Il y a une respiration nécessaire entre les temps d’activité et les temps de retraite. Ceux-ci viennent féconder utilement ceux-là. Mais il est tout aussi utile de veiller à ne pas s’adonner aux vains bavardages lorsque nous sommes livrés à la relation aux autres afin de ne pas se laisser déborder par les passions et le regretter au moment de la prière. Au Mont Athos, les moines ont chaque jour un temps de récréation où ils peuvent échanger. Un d’entre eux me confiait combien il redoutait ce temps de liberté de parole car disait-il : « Si je dis une parole blessante à un frère, je dois la porter douloureusement dans ma prière jusqu’au lendemain, jusqu’au moment où mon frère me pardonne ». Les anciens veillaient particulièrement sur leur langue dans les rencontres afin de pouvoir demeurer en paix. Dans la retraite, la conscience nous rappelle toutes nos fautes. Si nous sommes en tension avec le frère ou dans le souci du monde, notre prière sera ravagée par l’émergence de toutes ces mémoires.

Prier le psaume 141 qui est chanté chaque soir à Vêpres peut nous aider à soutenir notre vigilance : « Mets Seigneur une garde à ma bouche, veille sur la porte de mes lèvres. Ne laisse pas dévier mon cœur à des paroles malicieuses pour chercher des excuses aux œuvres d’iniquité ».

Dans son épître, saint Jacques nous montre combien il est difficile de maîtriser sa langue et combien elle est redoutable. « Par elle, dit-il, nous bénissons le Seigneur notre Père et par elle nous maudissons les hommes faits à l’image de Dieu » (Jac. 3, 9).

Grâce à la parole nous pouvons encourager, consoler, témoigner, instruire mais nous pouvons aussi détruire, briser, tuer. La parole peut vivifier ou tuer, elle peut servir à la qualité de relation ou semer la discorde. Jésus dans l’évangile nous montre que la langue n’est qu’un instrument et qu’elle exprime ce qui vient du cœur : « C’est de l’abondance du cœur que la bouche parle. L’homme bon tire de bonnes choses de son trésor, et l’homme méchant tire de mauvaises choses de son mauvais trésor. Je vous le dis au jour du jugement, les hommes rendront compte de toute parole vaine qu’ils auront proférée. Car par tes paroles tu seras justifié et par tes paroles tu seras condamné » (Matth. 12, 34-37).

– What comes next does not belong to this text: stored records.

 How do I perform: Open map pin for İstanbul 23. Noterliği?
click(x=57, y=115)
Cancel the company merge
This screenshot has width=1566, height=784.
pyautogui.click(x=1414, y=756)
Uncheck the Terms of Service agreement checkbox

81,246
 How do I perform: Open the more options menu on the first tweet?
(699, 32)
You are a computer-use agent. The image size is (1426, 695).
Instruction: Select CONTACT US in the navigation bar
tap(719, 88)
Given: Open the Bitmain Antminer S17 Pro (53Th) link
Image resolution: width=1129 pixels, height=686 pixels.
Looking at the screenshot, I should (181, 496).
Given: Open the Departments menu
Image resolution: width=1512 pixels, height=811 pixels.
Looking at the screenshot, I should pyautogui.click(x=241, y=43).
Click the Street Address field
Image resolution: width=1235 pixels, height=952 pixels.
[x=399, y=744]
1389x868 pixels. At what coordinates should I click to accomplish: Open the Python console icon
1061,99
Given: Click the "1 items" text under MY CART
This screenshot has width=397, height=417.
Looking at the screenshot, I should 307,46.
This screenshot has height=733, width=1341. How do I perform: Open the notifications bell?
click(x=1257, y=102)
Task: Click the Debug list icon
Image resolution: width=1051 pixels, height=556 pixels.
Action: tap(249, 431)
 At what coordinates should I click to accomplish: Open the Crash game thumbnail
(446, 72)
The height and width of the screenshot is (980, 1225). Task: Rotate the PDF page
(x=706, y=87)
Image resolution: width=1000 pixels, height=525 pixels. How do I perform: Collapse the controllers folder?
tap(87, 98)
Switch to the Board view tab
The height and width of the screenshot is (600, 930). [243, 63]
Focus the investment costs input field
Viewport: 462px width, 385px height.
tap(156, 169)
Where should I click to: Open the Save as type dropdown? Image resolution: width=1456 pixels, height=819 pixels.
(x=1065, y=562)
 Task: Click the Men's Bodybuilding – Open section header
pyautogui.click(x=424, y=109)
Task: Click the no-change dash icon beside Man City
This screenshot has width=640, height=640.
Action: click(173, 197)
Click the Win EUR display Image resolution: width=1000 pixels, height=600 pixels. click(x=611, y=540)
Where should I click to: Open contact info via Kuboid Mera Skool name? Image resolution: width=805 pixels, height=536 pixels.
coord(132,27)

Est-il possible de considérer la portée des paroles et leurs conséquences ? Le Seigneur nous montre la profondeur de notre responsabilité et interroge notre conscience. Le conseil qu’Il donne à Arsène de se taire se révèle profond.

La paille et la poutre

Ailleurs, dans le même sens, il nous est dit : « Ne jugez point afin que vous ne soyez pas jugés. Car on vous jugera du jugement dont vous jugez et l’on vous mesurera avec la mesure dont vous mesurez. Pourquoi vois-tu la paille qui est dans l’œil de ton frère et n’aperçois-tu pas la poutre qui est dans ton œil. Hypocrite, ôte premièrement la poutre de ton œil et alors tu verras comment ôter la paille de l’œil de ton frère » (Matth. 7, 1-5).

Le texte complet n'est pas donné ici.